[Records drawn from a dataset]
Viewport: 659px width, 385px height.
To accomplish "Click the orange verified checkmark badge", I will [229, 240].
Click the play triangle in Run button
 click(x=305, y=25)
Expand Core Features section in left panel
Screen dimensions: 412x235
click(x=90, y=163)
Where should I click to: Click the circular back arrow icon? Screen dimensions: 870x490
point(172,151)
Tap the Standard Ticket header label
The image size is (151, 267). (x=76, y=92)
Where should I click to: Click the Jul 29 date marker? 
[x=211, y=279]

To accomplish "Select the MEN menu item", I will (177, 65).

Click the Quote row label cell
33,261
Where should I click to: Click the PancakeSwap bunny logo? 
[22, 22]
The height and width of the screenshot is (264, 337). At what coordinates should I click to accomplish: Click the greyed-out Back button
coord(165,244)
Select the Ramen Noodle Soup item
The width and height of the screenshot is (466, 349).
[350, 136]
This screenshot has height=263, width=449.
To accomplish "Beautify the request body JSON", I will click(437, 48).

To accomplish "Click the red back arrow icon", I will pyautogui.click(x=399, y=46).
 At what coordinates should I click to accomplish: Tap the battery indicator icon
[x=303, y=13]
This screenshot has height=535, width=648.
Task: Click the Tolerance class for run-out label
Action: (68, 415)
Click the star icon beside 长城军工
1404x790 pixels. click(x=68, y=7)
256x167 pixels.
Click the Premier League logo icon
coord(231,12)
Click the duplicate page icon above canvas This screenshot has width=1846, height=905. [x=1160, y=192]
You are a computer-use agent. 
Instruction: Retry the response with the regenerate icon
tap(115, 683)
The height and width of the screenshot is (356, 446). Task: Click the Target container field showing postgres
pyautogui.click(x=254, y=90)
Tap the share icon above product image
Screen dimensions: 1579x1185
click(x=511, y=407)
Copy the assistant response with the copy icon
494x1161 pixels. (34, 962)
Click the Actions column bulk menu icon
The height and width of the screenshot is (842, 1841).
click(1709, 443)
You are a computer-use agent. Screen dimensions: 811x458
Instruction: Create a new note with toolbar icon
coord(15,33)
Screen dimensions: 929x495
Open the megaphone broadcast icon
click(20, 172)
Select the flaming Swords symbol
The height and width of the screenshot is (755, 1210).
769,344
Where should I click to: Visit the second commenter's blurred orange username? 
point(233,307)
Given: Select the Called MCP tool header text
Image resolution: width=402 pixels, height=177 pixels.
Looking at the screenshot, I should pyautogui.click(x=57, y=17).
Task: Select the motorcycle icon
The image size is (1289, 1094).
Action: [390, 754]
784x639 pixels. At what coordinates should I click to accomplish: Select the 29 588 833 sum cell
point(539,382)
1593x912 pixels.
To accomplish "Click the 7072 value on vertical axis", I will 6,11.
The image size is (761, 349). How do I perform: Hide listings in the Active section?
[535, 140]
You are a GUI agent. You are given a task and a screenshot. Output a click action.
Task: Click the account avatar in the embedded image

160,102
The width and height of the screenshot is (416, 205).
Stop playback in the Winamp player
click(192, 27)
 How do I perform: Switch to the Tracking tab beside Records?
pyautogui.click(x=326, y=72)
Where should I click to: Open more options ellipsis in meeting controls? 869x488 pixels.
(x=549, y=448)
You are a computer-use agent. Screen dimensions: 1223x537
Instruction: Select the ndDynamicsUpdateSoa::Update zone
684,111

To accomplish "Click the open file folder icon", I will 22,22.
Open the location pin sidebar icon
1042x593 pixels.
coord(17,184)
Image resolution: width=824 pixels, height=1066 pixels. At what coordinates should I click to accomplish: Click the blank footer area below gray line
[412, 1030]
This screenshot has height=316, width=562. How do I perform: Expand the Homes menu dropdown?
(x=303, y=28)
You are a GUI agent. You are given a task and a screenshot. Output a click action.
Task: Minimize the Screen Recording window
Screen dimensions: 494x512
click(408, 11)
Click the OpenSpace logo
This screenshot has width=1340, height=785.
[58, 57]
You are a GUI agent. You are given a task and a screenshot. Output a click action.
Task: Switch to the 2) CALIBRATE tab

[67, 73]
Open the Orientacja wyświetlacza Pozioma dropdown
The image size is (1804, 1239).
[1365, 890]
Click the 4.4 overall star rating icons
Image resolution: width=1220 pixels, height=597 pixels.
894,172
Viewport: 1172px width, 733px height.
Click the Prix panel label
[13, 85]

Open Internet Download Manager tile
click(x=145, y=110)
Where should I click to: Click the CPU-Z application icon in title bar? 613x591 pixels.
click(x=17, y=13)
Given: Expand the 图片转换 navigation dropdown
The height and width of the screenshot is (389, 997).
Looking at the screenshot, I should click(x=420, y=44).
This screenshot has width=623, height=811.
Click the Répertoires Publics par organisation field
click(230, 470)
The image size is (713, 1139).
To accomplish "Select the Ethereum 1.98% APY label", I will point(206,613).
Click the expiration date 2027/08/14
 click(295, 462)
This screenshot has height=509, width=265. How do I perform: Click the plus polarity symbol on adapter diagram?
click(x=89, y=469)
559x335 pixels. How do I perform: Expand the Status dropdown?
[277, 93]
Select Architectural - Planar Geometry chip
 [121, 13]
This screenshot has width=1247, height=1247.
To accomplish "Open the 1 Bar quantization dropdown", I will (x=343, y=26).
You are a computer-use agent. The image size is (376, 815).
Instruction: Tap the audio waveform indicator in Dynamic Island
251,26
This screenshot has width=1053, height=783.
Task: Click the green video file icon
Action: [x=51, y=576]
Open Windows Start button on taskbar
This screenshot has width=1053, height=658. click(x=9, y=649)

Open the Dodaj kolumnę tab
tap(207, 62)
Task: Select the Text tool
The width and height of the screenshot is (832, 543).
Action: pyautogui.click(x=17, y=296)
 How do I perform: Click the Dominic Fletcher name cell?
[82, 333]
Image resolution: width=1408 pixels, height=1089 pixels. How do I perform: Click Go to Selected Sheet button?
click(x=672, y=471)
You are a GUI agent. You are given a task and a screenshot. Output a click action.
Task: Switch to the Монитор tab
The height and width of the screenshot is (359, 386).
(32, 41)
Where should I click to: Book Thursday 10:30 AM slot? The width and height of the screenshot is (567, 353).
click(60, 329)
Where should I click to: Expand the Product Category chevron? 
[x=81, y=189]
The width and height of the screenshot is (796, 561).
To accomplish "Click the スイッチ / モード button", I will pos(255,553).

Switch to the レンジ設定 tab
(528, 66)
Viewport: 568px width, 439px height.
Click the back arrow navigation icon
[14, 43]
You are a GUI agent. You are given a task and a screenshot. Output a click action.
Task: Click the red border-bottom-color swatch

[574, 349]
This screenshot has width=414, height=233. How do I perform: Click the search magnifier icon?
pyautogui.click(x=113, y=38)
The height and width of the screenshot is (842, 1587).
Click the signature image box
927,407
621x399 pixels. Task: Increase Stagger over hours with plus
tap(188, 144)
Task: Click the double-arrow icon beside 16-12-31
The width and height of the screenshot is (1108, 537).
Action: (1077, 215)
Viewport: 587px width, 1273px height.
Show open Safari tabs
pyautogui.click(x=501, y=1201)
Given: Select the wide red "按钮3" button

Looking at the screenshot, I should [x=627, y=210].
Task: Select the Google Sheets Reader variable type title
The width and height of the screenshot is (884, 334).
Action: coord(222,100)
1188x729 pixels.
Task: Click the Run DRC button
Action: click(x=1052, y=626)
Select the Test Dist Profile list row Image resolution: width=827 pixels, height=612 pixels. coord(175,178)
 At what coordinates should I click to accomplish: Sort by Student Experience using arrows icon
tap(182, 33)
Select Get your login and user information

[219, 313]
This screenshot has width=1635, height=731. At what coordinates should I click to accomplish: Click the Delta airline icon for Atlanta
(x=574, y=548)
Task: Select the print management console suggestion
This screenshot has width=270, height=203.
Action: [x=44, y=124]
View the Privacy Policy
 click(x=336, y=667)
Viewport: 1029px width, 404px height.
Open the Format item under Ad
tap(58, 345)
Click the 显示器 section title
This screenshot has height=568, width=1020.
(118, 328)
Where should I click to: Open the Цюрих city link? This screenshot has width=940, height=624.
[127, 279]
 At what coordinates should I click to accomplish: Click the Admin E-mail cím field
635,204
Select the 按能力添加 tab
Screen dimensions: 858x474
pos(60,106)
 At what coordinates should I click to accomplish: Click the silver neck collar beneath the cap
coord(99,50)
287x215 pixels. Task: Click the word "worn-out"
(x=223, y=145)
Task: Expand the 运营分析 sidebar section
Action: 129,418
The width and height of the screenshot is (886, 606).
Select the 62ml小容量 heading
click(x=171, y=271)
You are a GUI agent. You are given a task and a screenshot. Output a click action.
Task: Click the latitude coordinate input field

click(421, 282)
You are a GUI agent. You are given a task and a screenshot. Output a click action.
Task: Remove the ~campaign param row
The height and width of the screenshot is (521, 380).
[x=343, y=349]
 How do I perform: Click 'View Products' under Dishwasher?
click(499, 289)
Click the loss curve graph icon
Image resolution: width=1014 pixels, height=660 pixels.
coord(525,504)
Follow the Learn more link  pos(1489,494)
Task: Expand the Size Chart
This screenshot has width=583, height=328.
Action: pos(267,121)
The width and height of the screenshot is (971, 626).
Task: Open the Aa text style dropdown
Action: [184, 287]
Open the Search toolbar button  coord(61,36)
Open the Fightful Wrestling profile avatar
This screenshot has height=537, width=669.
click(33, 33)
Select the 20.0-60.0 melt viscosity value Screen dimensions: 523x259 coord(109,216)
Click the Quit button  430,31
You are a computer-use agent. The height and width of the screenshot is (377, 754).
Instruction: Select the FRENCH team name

* [Prompt] Your task is to restate, word for word, only those lines above that fall between the line holding "Select the 62ml小容量 heading" and the line holding "Follow the Learn", inclusive.

* [Answer for the task]
Select the 62ml小容量 heading
click(x=171, y=271)
You are a GUI agent. You are given a task and a screenshot. Output a click action.
Task: Click the latitude coordinate input field

click(421, 282)
You are a GUI agent. You are given a task and a screenshot. Output a click action.
Task: Remove the ~campaign param row
The height and width of the screenshot is (521, 380).
[x=343, y=349]
 How do I perform: Click 'View Products' under Dishwasher?
click(499, 289)
Click the loss curve graph icon
Image resolution: width=1014 pixels, height=660 pixels.
coord(525,504)
Follow the Learn more link  pos(1489,494)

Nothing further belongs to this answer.